Do column references have to follow the order the columns are listed in the SELECT?

Question

Do column references have to follow the order the columns are listed in the SELECT?

Answer

No, once you list the columns after the SELECT, they can be referenced by the order they appeared, starting from 1 for the first listed column.

You are not limited to referencing them in the exact order they were listed, like

GROUP BY 1, 2, 3

You can freely use the references in any order, like you would normally without using references.

GROUP BY 3, 1, 2

However, when using references, it is important to always keep in mind what numbers referenced which column, as it can become confusing as you list more columns in the SELECT. It is a convenient shortcut, but not necessarily always the best choice.

9 Likes

in the example:

SELECT ROUND(imdb_rating),
COUNT(name)
FROM movies
GROUP BY 1
ORDER BY 1;

Why we are using GROUP BY 1 twice?

### Data provided
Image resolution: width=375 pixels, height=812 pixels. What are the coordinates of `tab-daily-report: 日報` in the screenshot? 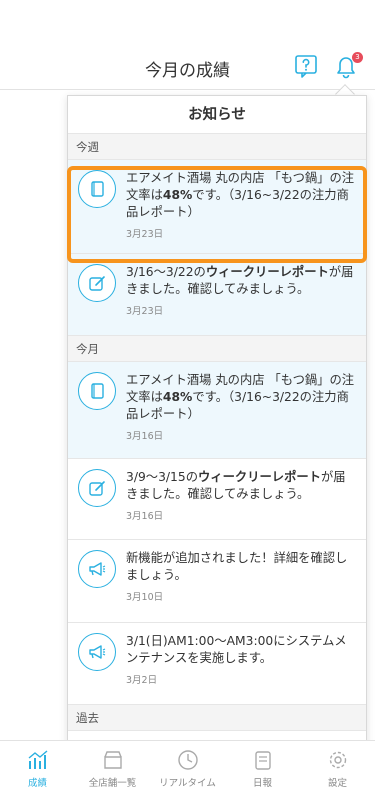 It's located at (262, 776). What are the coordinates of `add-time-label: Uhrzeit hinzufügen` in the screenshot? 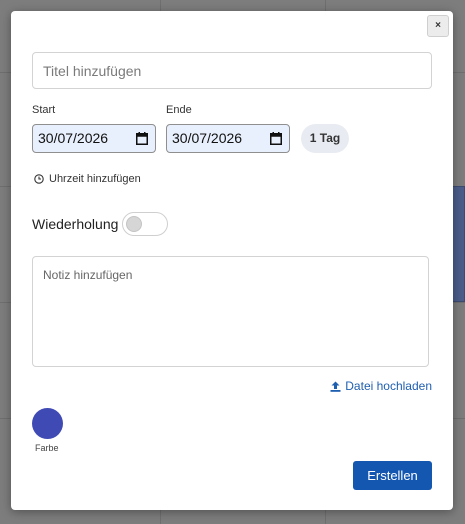 It's located at (95, 179).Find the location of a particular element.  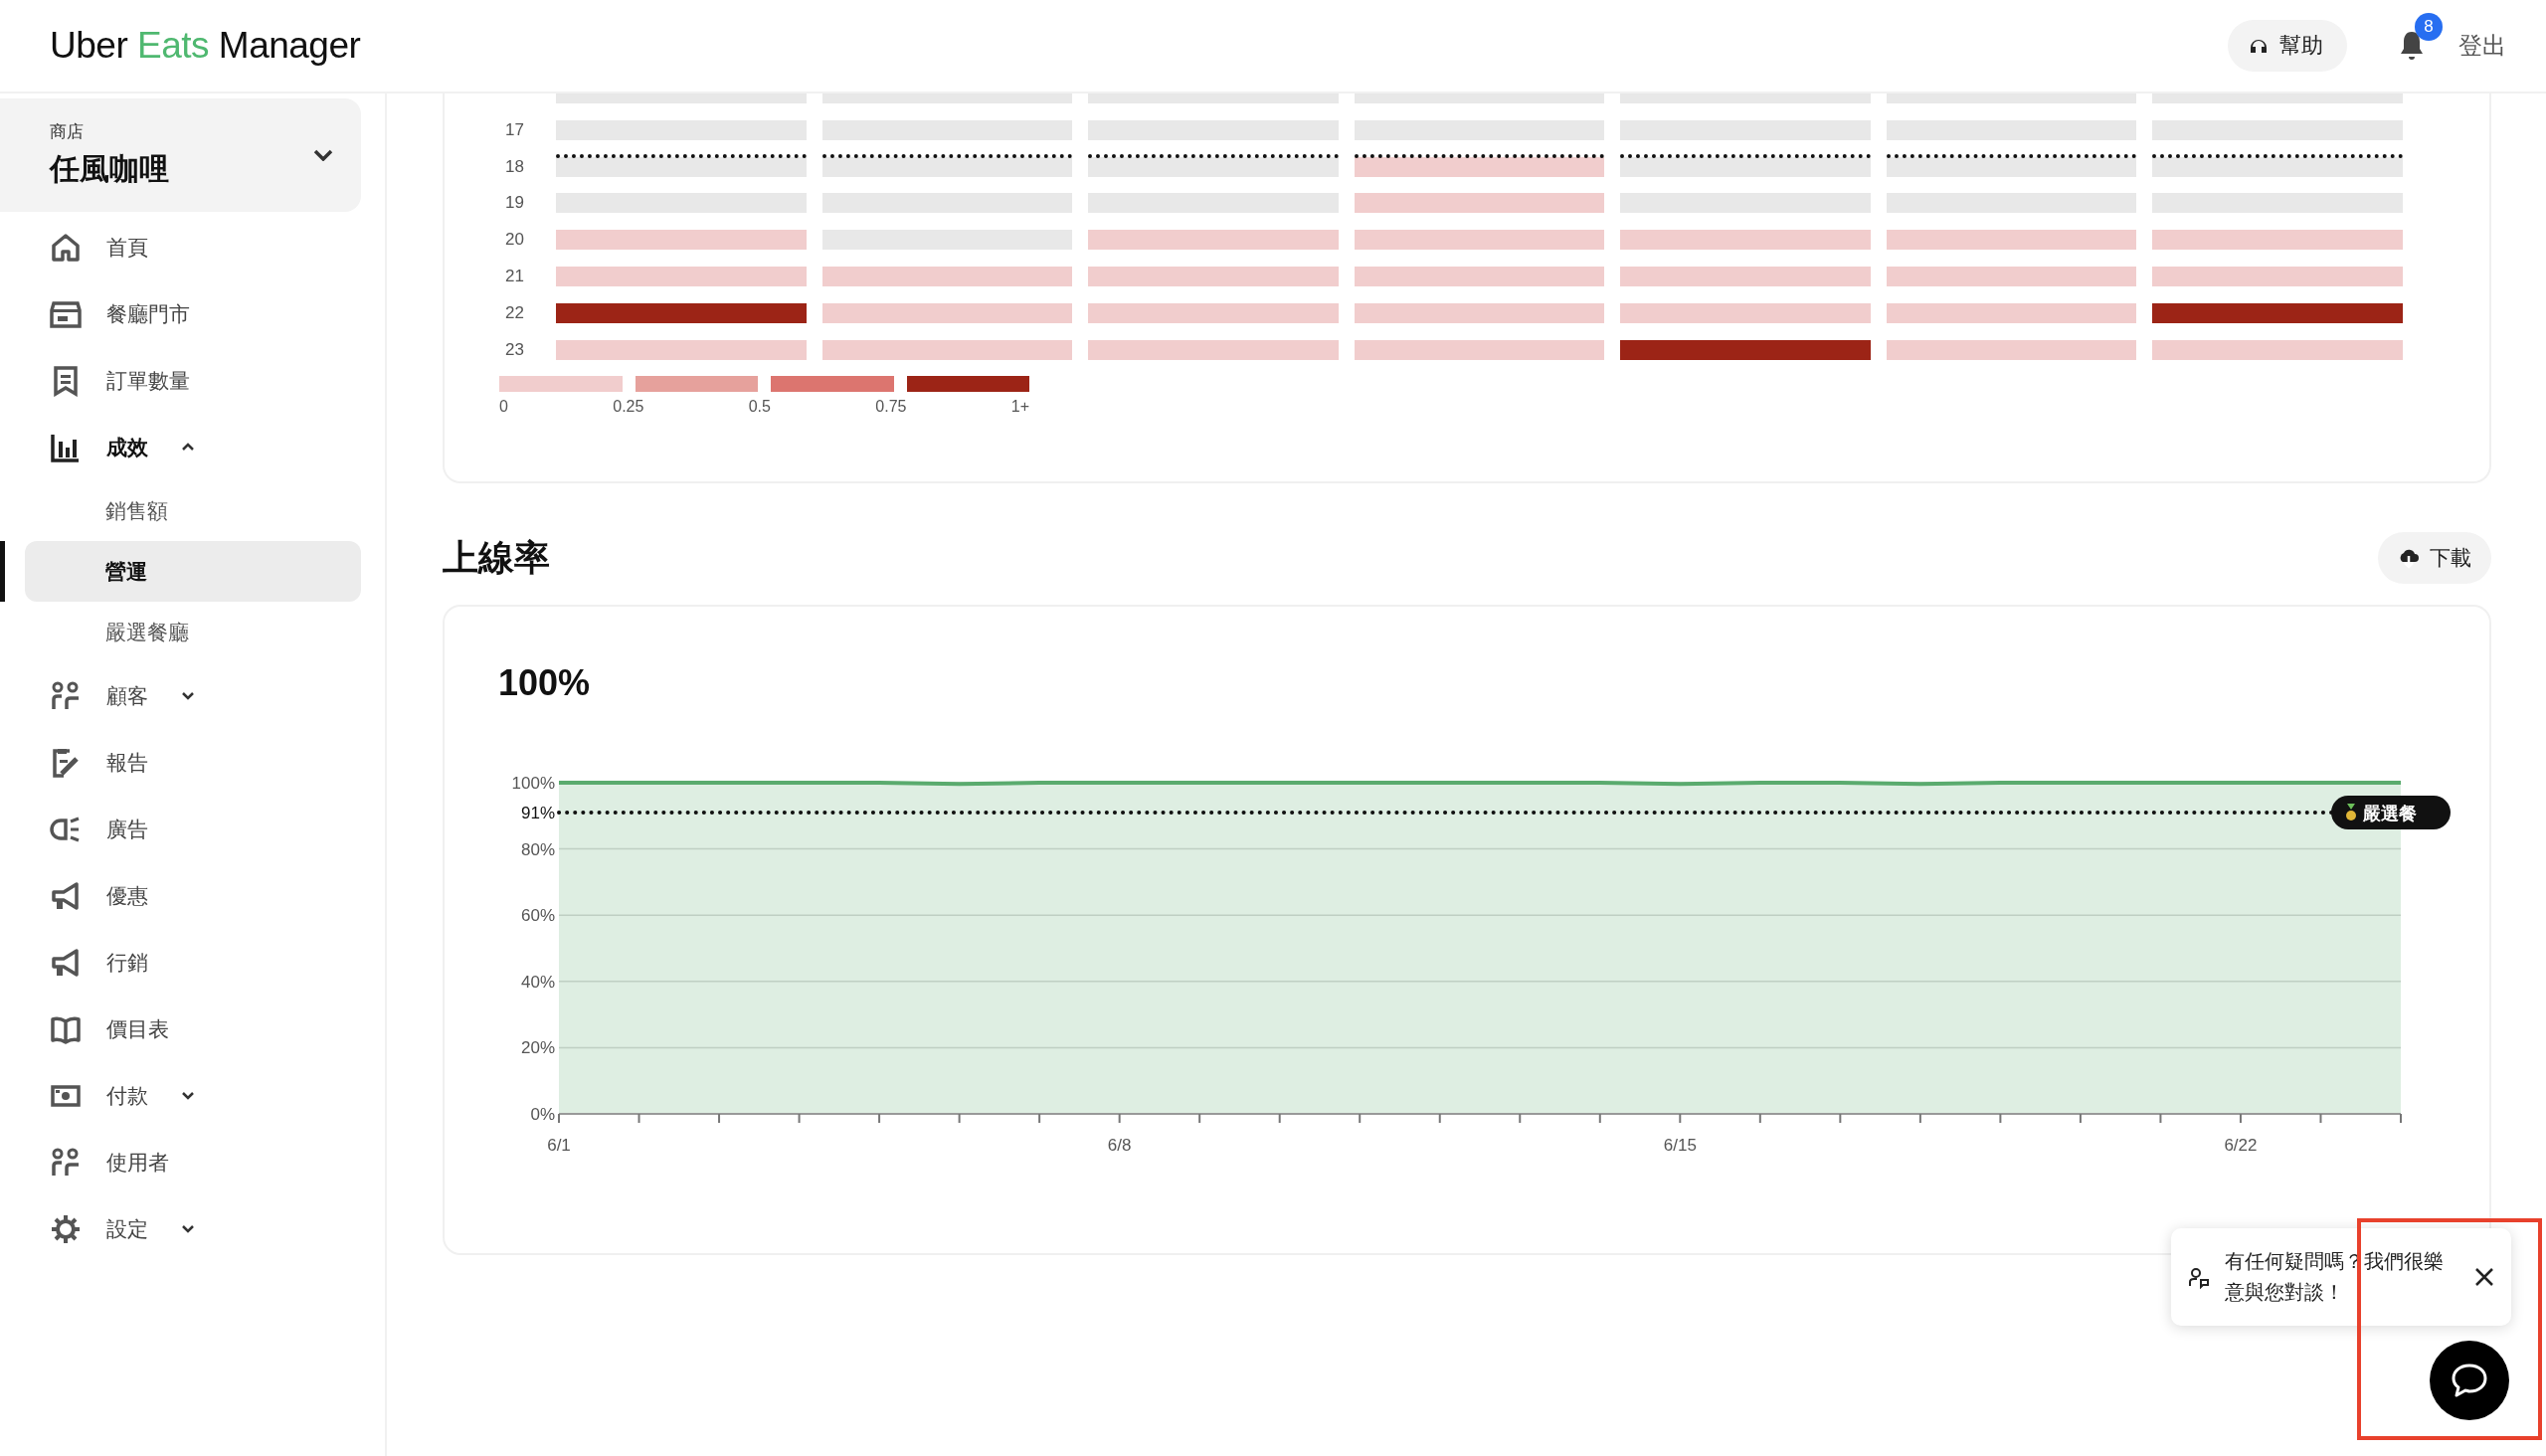

x-tick-label: 6/15 is located at coordinates (1680, 1146).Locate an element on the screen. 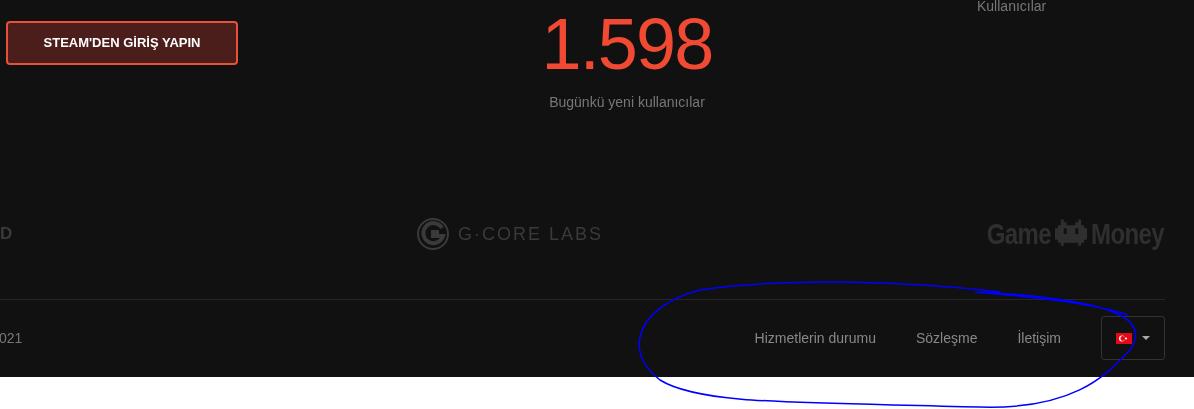 The width and height of the screenshot is (1194, 409). footer-link: İletişim is located at coordinates (1039, 338).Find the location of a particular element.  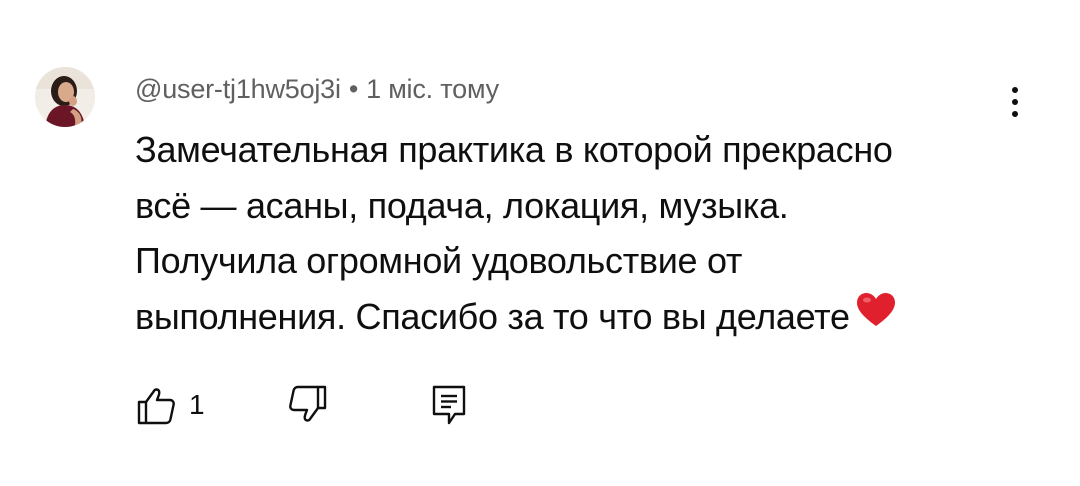

comment-timestamp: 1 міс. тому is located at coordinates (432, 89).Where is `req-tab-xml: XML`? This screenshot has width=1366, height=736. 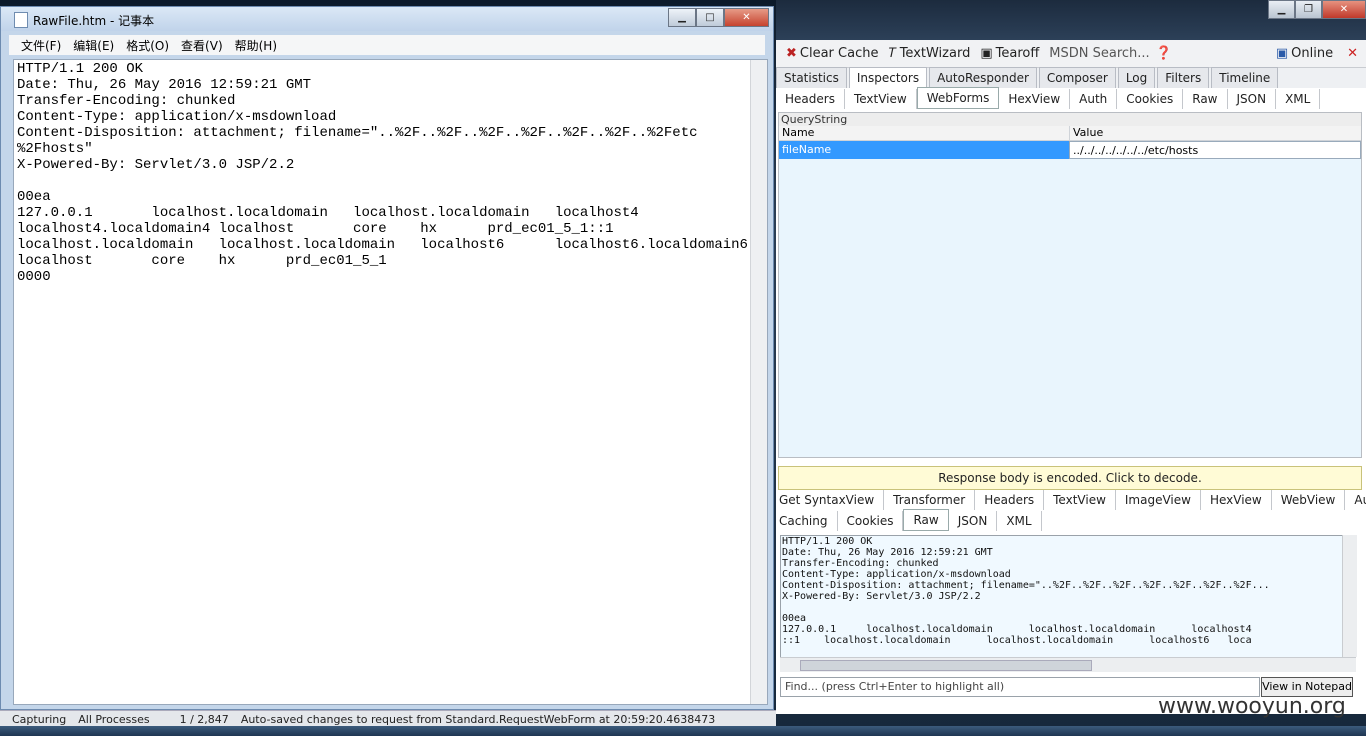 req-tab-xml: XML is located at coordinates (1298, 99).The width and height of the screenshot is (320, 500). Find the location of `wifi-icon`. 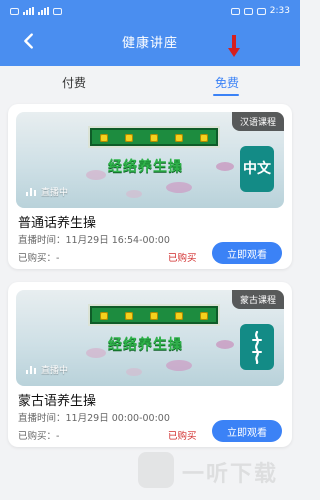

### Tasks to carry out
**a.** List, in order, the SQL clause keywords that begin the clauses of the query on movies in the forum thread.
**b.** Print the forum thread between "However, when using" and "COUNT(name)", inclusive.

### Results for each task
**a.** SELECT, FROM, GROUP BY, ORDER BY

**b.**
However, when using references, it is important to always keep in mind what numbers referenced which column, as it can become confusing as you list more columns in the SELECT. It is a convenient shortcut, but not necessarily always the best choice.

9 Likes

in the example:

SELECT ROUND(imdb_rating),
COUNT(name)